On Sun, 2007-02-04 at 17:47 -0500, Behdad Esfahbod wrote:
> On Mon, 2007-01-29 at 23:39 -0500, William Lahti wrote:
> > 
> > Why does user data help bindings again? 
> 
> One thing: to assign a single wrapper object to one native object.
> That has various desired effects.  Consider this construct (written for
> pycairo, but applies to all bindings):
> 
> surface = cairo.ImageSurface (cairo.FORMAT_ARGB32, 100, 100)
> cr = cairo.Context (surface)
> surface2 = cr.get_target ()
> 
> So, ideally you should not be able to tell between surface and surface2.
> That's essentially what user data can buy you:  you attach the wrapper
> object to the native object as user data and let the native object own
> the wrapper.  Instead of keeping a separate ref count on the wrapper
> object, you just redirect ref/unref to the native object.
> 
> This gives you the desired effect.  surface and surface2 in the above
> example cannot be differentiated.  Some important uses of this are:

>   - surface and surface2 will compare equal.  This can be achieved by
> overloading the equality operator on it to compare the underlying native
> object pointer, but that get out of control soon: imagine if all objects
> had such a compare function.
> 
>   - You can subclass cairo.ImageSurface, create a context for your
> subclass surface, and get the surface back from target and see it be of
> your subclassed type, not ImageSurface.  Currently you cannot even
> subclsas ImageSurface though.  I don't see why not.  PyGtk supports that
> and it's quite essential there (to write widgets for example).
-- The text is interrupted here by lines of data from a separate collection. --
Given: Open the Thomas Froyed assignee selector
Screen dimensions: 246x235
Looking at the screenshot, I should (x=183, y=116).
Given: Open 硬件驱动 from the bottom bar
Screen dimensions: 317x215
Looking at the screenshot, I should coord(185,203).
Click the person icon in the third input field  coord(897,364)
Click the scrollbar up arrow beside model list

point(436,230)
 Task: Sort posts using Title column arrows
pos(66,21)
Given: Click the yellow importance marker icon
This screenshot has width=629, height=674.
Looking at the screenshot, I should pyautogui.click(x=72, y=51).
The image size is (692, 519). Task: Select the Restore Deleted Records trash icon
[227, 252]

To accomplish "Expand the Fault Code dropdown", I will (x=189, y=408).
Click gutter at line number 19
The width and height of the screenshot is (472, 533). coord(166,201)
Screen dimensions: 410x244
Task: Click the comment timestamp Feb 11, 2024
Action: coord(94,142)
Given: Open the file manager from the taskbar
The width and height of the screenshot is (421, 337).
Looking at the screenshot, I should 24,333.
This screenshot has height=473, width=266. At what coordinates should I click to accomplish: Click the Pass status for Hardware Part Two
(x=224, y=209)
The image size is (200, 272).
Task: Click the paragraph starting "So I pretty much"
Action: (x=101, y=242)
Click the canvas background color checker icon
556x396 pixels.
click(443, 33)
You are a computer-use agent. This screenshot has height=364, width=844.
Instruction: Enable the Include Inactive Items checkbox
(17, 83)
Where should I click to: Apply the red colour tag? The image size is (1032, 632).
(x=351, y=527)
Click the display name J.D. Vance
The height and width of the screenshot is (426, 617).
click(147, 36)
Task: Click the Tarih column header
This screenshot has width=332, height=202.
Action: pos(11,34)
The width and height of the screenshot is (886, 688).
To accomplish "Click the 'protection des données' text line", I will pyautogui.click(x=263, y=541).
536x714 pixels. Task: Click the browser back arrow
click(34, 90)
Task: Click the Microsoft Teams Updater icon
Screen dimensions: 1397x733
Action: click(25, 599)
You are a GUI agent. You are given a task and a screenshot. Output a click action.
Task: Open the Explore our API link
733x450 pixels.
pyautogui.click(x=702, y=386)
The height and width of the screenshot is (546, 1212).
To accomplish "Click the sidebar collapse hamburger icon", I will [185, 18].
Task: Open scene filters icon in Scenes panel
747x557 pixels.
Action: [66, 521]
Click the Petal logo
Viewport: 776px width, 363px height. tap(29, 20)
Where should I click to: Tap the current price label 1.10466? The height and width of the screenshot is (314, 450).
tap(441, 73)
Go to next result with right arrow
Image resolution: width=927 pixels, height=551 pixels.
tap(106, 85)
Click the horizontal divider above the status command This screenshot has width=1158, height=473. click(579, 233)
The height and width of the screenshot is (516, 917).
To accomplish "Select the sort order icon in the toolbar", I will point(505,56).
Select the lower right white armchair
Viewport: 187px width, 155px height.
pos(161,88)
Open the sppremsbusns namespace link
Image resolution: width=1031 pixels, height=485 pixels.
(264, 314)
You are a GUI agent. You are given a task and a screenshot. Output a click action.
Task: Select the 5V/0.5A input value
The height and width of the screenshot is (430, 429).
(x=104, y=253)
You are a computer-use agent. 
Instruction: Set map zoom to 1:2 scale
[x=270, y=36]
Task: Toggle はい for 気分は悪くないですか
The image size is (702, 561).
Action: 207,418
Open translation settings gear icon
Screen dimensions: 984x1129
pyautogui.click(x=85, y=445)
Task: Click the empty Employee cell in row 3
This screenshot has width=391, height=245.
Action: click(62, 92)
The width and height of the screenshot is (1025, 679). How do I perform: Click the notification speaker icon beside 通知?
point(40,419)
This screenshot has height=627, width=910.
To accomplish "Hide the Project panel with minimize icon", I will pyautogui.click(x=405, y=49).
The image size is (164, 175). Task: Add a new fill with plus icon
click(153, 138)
The cairo manual section "Creating a language binding / Memory Management",
says (regarding the problem of subclassing) "This is not easily fixable
without creating memory leaks, and it's probably best to simply forbid
deriving from the language objects." - and that's what pycairo does (with the
exception of cairo.Context).

It can be misleading comparing GTK+/PyGTK with cairo/pycairo. GTK+ is
deliberately written to be object-oriented (requiring GObject) and cairo
is not object-oriented, and does not require GObject.